Abril 2010
Bonn, Bonn
Na peculiar conversa em volta da mesa, de frases entrecortadas, complementadas por trejeitos, grande era a euforia, na tentativa de se entenderem os doze, enquanto aguardavam ali, em Bonn, num restaurante, que o garçom rosado e forte, lhes trouxesse o pedido, cuidadosamente escolhido no menu alemão. Lá estavam os jornalistas, a convite do governo alemão, os indianos, o boliviano, o alemão, os chineses, o homem de Omam, o jordaniano, os brasileiros, o jornalista de Bangladesh, em verdadeira algaravia, ora se ouvindo inglês e castelhano, ora em um sussurrado francês, ou versos árabes ao meu ouvido, atento ao ritmo e à cadência das palavras. Inesquecíveis momentos.

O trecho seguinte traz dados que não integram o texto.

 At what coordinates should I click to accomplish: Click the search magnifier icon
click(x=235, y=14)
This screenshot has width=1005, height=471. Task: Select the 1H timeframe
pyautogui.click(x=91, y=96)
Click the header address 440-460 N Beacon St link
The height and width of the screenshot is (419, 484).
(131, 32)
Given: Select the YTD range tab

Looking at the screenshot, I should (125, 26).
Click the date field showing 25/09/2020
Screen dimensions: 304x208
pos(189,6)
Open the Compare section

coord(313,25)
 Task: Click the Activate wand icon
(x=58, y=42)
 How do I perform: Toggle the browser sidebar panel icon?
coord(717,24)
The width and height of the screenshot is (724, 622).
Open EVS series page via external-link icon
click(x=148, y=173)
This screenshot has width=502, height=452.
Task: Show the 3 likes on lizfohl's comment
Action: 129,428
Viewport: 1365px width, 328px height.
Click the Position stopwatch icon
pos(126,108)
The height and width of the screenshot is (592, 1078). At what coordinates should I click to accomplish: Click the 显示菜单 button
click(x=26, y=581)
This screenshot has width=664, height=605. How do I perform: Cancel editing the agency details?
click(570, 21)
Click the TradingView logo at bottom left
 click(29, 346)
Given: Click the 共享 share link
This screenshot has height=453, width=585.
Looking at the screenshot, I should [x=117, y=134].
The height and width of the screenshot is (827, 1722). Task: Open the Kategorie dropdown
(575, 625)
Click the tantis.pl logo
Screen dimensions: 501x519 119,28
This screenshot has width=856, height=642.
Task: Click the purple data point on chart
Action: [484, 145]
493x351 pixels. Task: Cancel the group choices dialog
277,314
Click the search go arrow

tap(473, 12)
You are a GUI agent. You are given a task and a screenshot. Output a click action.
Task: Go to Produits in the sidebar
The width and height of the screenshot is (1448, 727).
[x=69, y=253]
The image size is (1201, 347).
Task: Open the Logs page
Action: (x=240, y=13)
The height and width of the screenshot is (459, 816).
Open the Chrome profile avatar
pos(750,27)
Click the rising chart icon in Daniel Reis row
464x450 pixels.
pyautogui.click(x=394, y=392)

Foi quando, no desejo de fruir de tudo ao mesmo tempo, paisagem, forma, comunicação, olhei ao redor, e vi na parede branca, uma placa patinada, com uma frase e uma data. A emoção tomou-me, por inteira. Aquele lugar, eu li, Beethoven costumava freqüentar, com uma amiga, para jantar, e algumas vezes dançar.
Reportei-me àqueles tempos, aos anseios, à sofrida expectativa do gênio que a humanidade inteira venera e que a história conta ter sido infeliz nos amores, desfeiteado pelas mulheres, e sempre recusado nas suas pretensões amorosas. Comparei ontem e hoje, a pouca valia do julgamento humano, o inconstante aplauso, a vulnerável afeição.
Desoladora tristeza foram os seus últimos dias, pobre de amigos, pobre de recursos, marcados de angústia, aborrecimentos e afrontas. Abalada a saúde, e tantas as dificuldades materiais. Surdo, infeliz, amargurado, num vinte e seis de março, Beethoven morreu.
Lamentavelmente se constata que através dos tempos a humanidade tem sido ingrata àqueles que lhe ampliaram os horizontes, enlargueceram-lhe o caminho, engrandeceramlhe a história.
Mestre-escola, igualmente pobre, Schubert seguiu como o pai a profissão de lecionar, resistindo ao apelo da sua vocação que era a criação musical. Rendeu-se afinal, e se entregou inteiramente à música, compondo sem parar. Pressionado, voltou às enfadonhas tarefas de mestre-escola sem condições financeiras para possuir sua própria casa, vivendo ora com um amigo, ora com outro. Sua inspiração, contudo, nunca arrefeceu, e legou à humanidade um patrimônio de sensibilidade, nas canções e peças que compôs. Sua história, marcada de recusas, teve poucas alegrias, nos amigos que se dispersaram, nos desejos artísticos que não se realizaram.
Os editores disputavam as suas obras, mas por elas o pagamento era exíguo, por demais insignificante. Esgotado pelo trabalho, vítima das privações e incompreensões, no auge da sua força criadora, Schubert morreu aos 32 anos de idade!
Evidenciando o gênio, Mozart, muito jovem ainda percorreu em peregrinação as cortes da Europa. Conheceu a glória, o aplauso, mas a decepção sempre foi uma constante, na retribuição material sempre reduzida, apesar da apoteose com que eram recebidas as suas obras.
Paradoxalmente sofreu a dor da privação, e esgotado, chegou a alucinações, compondo a pedido, o “Réquiem” com o pressentimento de criar seu próprio canto de morte. Poucos lhe assistiram o final. Pobre foi o seu enterro, pobre o cortejo que o acompanhou ao cemitério. Terrível a tempestade de neve desabou sobre Viena, àquele dia, e o pequeno grupo que o havia levado, abandonou-o, só, sem lágrimas amigas. No dia seguinte, sem ninguém que lhe demonstrasse afeto, foi jogado o gênio da música numa vala comum, sem música, sem oração, sem piedade. Aos 35 anos de idade! Sem nenhum sinal, sem marcas no jazigo que dissesse da passagem de Mozart por este chão.
O mundo inteiro aplaude, delira, se emociona e chora, rendido à centelha divina que existia em Beethoven, Mozart, em Schumann, em Schubert.
As provações que sofreram, agora esquecidas, o desespero, a solidão, as incompreensões se debitam à incoerência, à dor da ingratidão, à fragilidade do arbítrio humano, à transitória glória, ao brilho fugaz do aplauso.
Se um gênio da humanidade teve por tumba uma vala comum, qual a consistência do julgamento humano?.
(*) Regina Stella (Fortaleza), jornalista e escritora.